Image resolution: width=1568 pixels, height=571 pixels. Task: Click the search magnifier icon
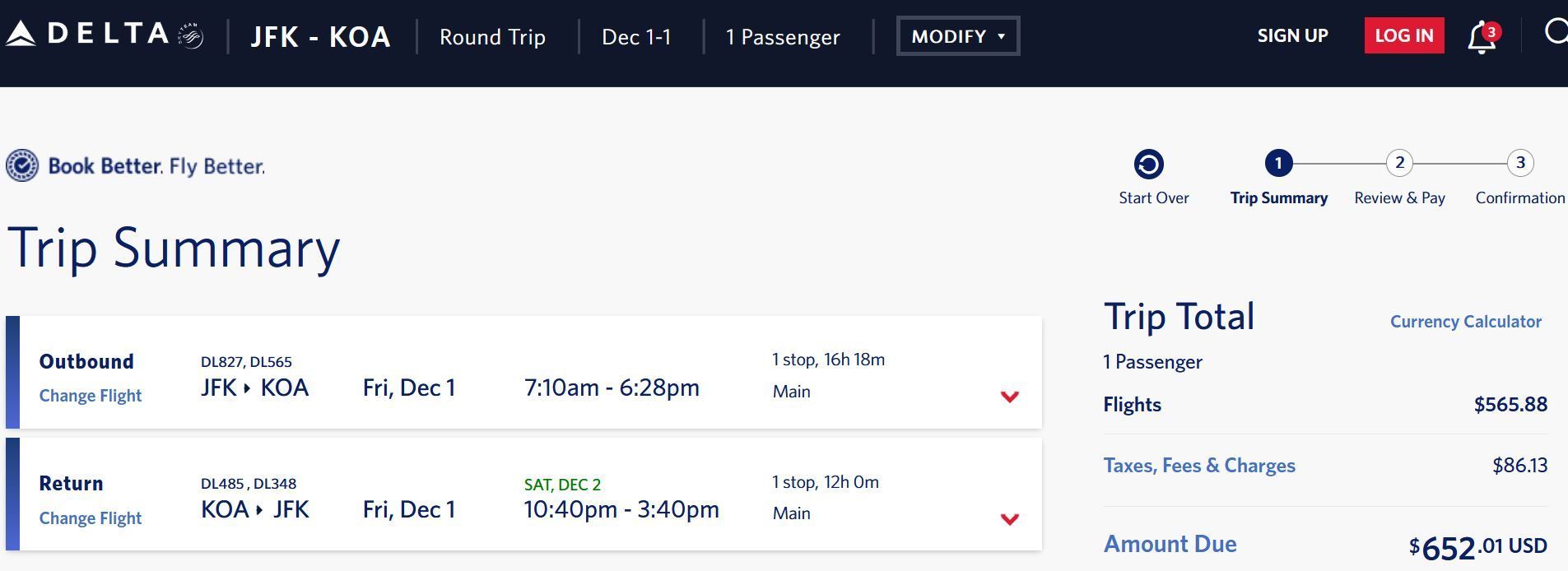pos(1555,33)
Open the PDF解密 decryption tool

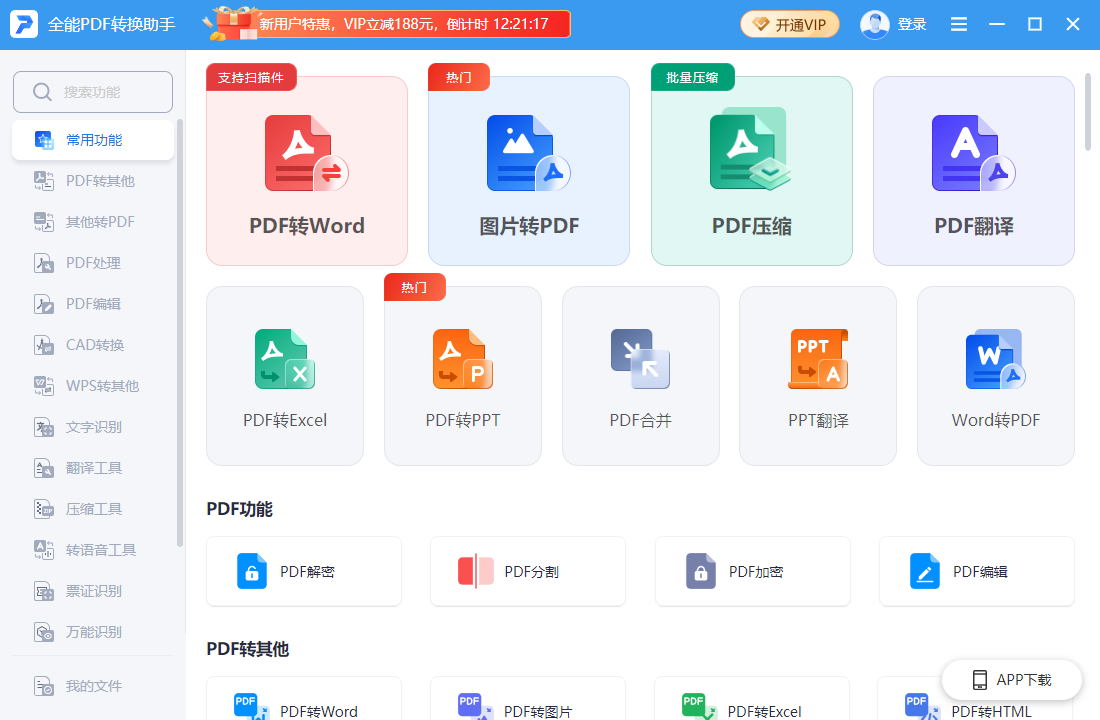pyautogui.click(x=303, y=571)
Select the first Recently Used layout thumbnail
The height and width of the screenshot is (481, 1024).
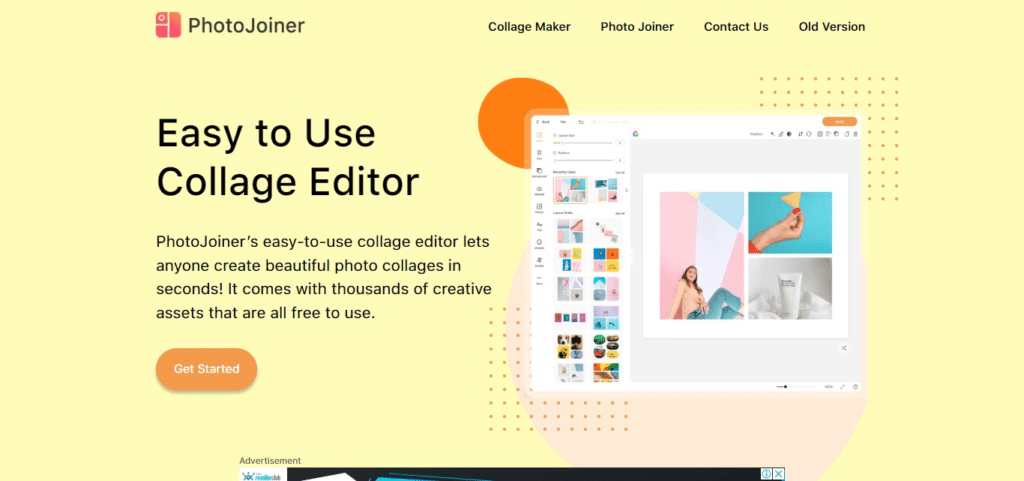coord(570,189)
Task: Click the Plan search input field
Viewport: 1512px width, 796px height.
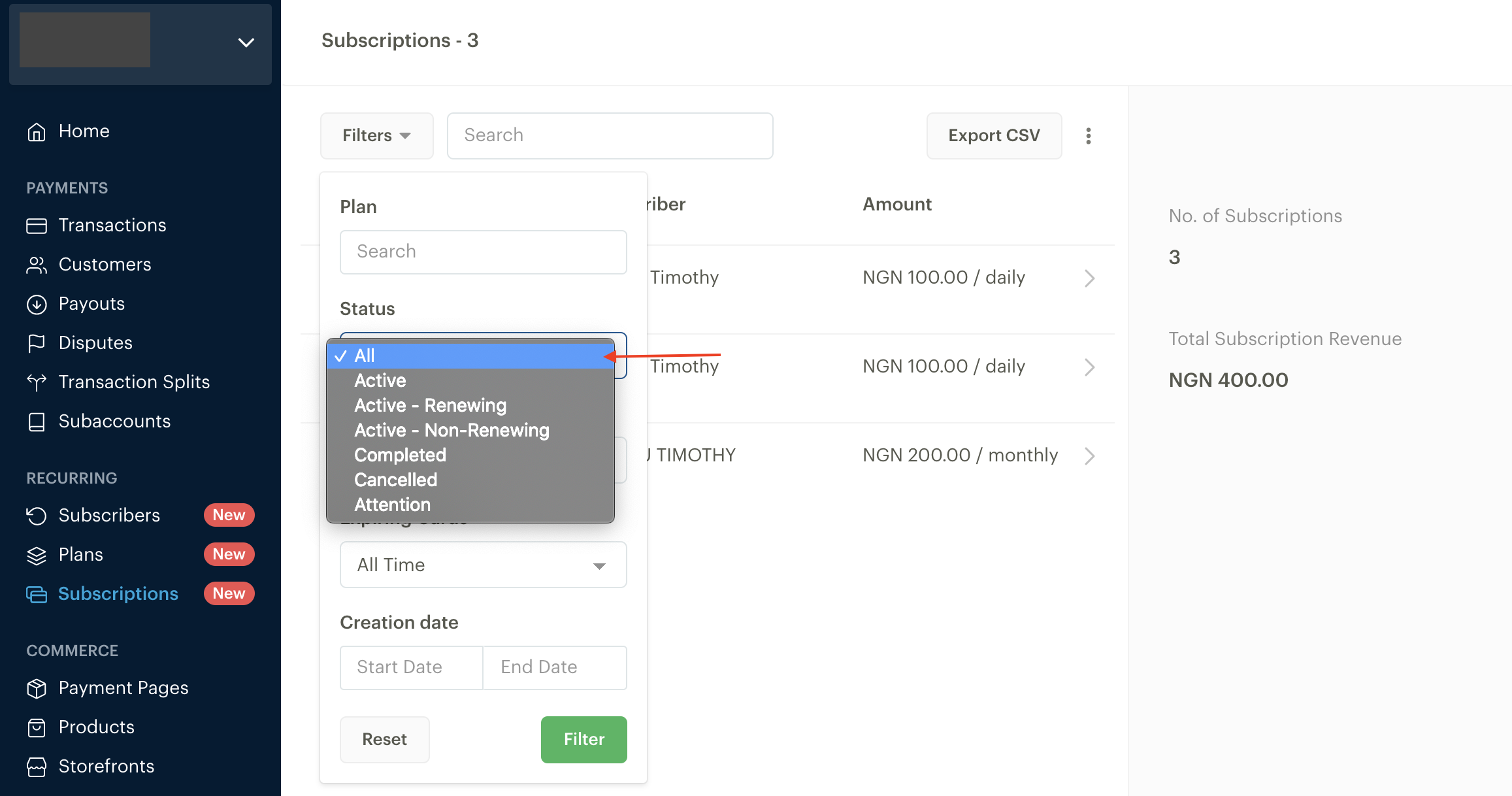Action: click(483, 251)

◆ ◆ ◆ ◆ ◆

◆ **WHAT IS REQUIRED**:
Give back the records above exactly. Pictures stay out.

◆ **SOLUTION FOR THIS TASK**:
Image resolution: width=1568 pixels, height=571 pixels. Task: Click the search magnifier icon
pos(1555,33)
Open the PDF解密 decryption tool

pyautogui.click(x=303, y=571)
Select the first Recently Used layout thumbnail
The height and width of the screenshot is (481, 1024).
coord(570,189)
Task: Click the Plan search input field
Viewport: 1512px width, 796px height.
Action: click(483, 251)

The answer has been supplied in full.